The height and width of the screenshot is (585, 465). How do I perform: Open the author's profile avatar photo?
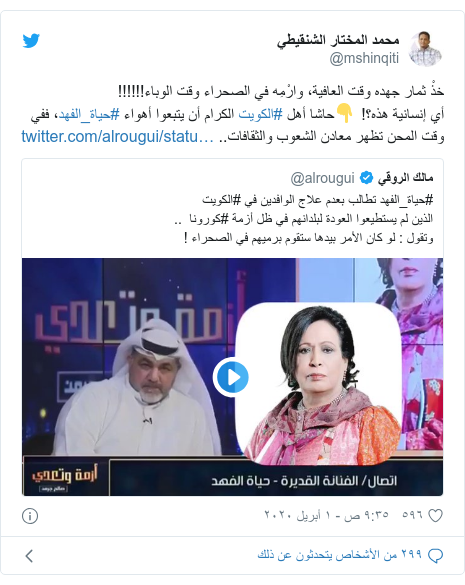pos(425,49)

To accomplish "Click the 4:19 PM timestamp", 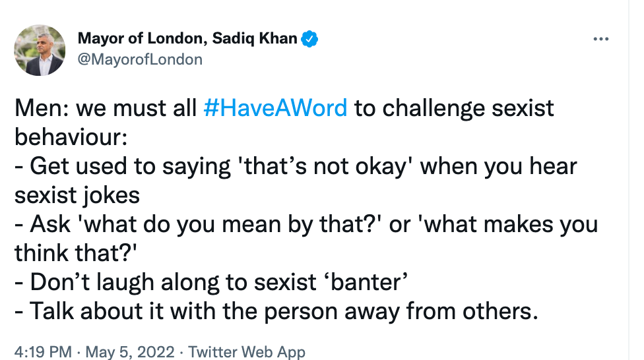I will [x=37, y=352].
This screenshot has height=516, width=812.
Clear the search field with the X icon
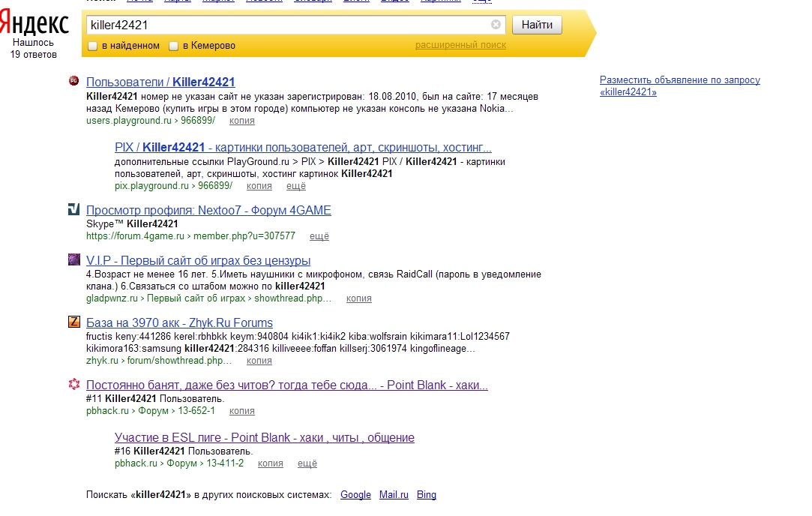pyautogui.click(x=496, y=25)
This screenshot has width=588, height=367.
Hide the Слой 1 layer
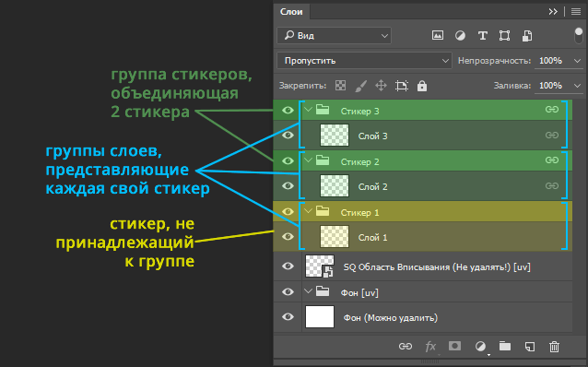click(288, 236)
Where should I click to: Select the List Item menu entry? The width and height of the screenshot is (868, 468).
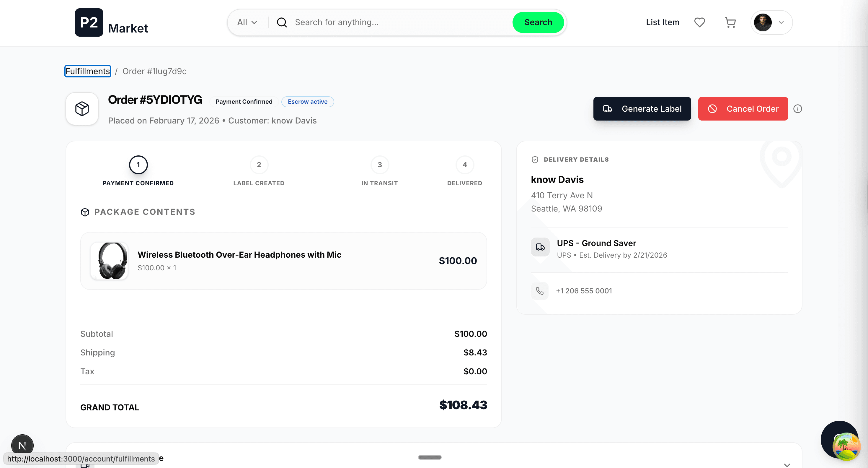662,22
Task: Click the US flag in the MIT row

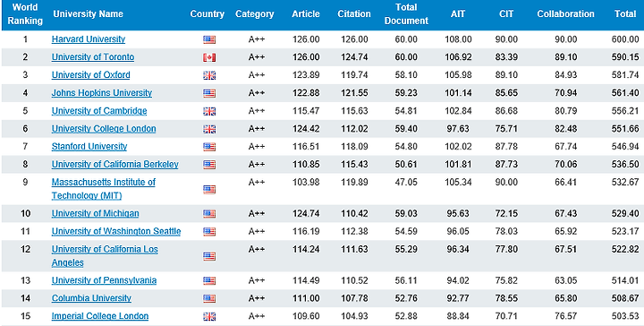Action: [209, 190]
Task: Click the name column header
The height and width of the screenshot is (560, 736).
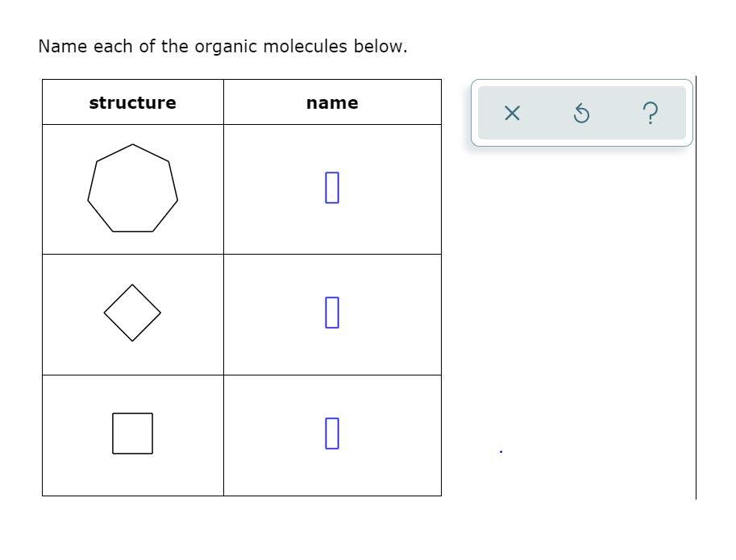Action: [x=331, y=102]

Goal of the exercise => Reproduce the lines of the material verbatim, starting at the line with "Task: Click the US flag in the MIT row" and continuing through the end of the material, and omit the pictures from your copy.

Completed exercise =>
Task: Click the US flag in the MIT row

Action: [209, 190]
Task: Click the name column header
The height and width of the screenshot is (560, 736).
Action: [x=331, y=102]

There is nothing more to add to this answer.